** DATA EXTRACTS follows **
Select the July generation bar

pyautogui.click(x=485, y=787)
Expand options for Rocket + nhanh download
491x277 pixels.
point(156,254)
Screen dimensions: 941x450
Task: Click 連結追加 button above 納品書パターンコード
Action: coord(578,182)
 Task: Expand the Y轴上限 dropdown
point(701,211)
** End of DATA EXTRACTS **
** DATA EXTRACTS follows **
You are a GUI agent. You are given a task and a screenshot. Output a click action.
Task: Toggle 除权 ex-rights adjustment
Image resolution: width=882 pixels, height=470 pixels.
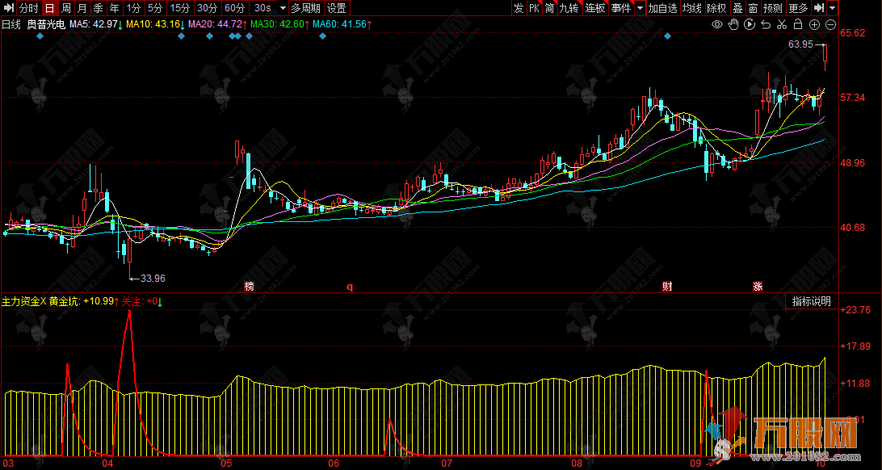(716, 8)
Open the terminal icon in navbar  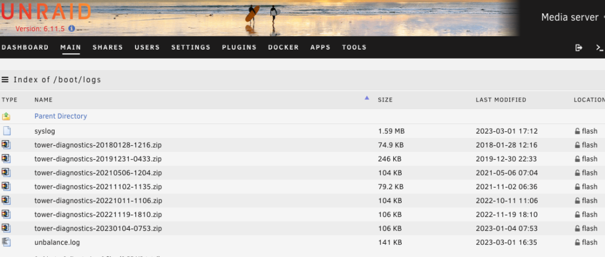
** End of DATA EXTRACTS **
_EXERCISE PROMPT_:
Begin at the line in the entries above that has "Image resolution: width=882", stop after the line that has "Open the terminal icon in navbar", and output exactly those lines without pictures.

_SOLUTION_:
Image resolution: width=882 pixels, height=470 pixels.
(716, 8)
Open the terminal icon in navbar  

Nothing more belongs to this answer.